D’une autre manière, adopter le vocable d’une communauté, en parallèle de ses codes vestimentaires ou modes de pensées, est également une manière d’asseoir une forme de contrôle métaphysique. Qui suis-je intimement dans un monde multi-sociétal largement inconstant ? La recherche de modèles, de théories, convoquées par des podcasts, des chroniques, des ouvrages participe à la définition de soi et permet de se situer dans un taxon stéréotypé au sein de l’humanité. C’est par la parole que l’on rentre dans un groupe et c’est par celle-ci que l’on peut désormais exister au regard de l’autre. La connaissance de son intimité est en effet un prétexte bienvenu pour réinvestir le débat public, dont le désenchantement des deux dernières décades a cultivé le sentiment de découragement citoyen. Comment parler des besoins de sociétés sans connaître son intimité et la proposer aux autres ?

Cette lecture ne porte aucun jugement et n’annihile pas celle du plaisir, de la confiance, des luttes sociales, des violences physiques ou psychologiques sexuelles. La séduction est d’ailleurs une forme de plaisir sexuel contrôlé qui participe à l’évènement recherché dans nos sexualités. L’expression des intimités dans le débat public est une perspective salvatrice des démocraties. Mais pointons ici que la contrainte, particulièrement linguistique, dans le cadre de nos sexualités répond bien souvent à une angoisse psychologique liée au sentiment compréhensible d’incertitude et de dépossession quotidienne. Or quand la vigilance linguistique est surinvestie dans la sphère extra-communautaire, elle n’est plus langage mais oppression. Rappelons que la contrainte comme pratique est une discipline, la contrainte comme norme est une oppression.

L’oppression vient de tous les camps lorsqu’ils ne font pas preuve de vigilance. Interdire comme imposer relève de l’oppression. Et la polarisation lugubre de la société vient justement de notre obsession à figer le langage dans des représentations et à commenter à la virgule près la moindre déclaration sans aucune ouverture. A quel moment « cisgenre » et « hétéro » peuvent-ils par exemple devenir des marques de mépris, dans des discours portant sur la tolérance et l’inclusion ?

Mais dans ces situations, porter son regard au delà des lignes aide à une meilleure compréhension. Certes « la langue ne ment pas », particulièrement dans le champ politique. Mais dans nos relations individuelles et en matière d’intimité, le mot ne dépasse en réalité que rarement la pensée. Elle peine au contraire à lui rendre honneur. Le langage reste un code qui ne peut restituer spontanément toute la belle complexité et les merveilleux paradoxes des individus. Or c’est justement parce qu’il existe une part d’incompréhensible, de contradiction, de mystères et d’imperfection que l’on aime et que l’on désire. Aller au delà du langage, c’est justement aller à la rencontre de cette incertitude et de conquérir sa liberté.
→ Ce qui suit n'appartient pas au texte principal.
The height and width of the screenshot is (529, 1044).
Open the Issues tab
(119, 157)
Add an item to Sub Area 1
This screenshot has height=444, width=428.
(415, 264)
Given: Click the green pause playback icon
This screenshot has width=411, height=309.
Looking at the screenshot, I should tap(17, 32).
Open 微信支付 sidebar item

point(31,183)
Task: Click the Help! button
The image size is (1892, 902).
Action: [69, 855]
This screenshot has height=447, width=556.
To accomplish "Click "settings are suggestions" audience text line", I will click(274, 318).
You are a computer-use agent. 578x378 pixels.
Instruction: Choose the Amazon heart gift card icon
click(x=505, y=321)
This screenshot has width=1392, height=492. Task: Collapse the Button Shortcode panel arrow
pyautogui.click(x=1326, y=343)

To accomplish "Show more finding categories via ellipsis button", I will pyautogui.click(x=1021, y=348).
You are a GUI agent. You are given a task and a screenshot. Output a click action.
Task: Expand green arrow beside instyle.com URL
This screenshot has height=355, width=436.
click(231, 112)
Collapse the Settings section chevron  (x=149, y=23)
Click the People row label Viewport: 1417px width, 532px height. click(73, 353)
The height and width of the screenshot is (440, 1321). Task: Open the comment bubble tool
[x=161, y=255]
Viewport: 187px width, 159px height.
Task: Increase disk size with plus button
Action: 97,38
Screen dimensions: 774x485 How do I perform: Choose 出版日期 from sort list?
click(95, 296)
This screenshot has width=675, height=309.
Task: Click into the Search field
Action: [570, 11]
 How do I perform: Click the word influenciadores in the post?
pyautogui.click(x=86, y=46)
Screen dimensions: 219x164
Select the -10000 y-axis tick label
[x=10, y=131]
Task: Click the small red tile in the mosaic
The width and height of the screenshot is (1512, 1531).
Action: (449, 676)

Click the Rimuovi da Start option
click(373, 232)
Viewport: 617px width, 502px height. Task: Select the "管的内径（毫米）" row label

On entend souvent que nous sommes dans une ère de communication. J’ai la conviction que c’est particulièrement faux. Nous sommes en réalité bien souvent dans l’interaction et l’incommunication. Les crises abîment la plasticité du langage. On peine désormais à dissiper les malentendus qui permettent de créer la négociation et la paix. Une communauté qui questionne ses modes de communication sans les contraindre prend le chemin de l’harmonie. Aller sciemment au delà du langage est une manière heureuse de cultiver notre tension intime entre dépossession et empowerement.

Nos intimités, nos sexualités méritent plus de libertés que celles d’un code langagier.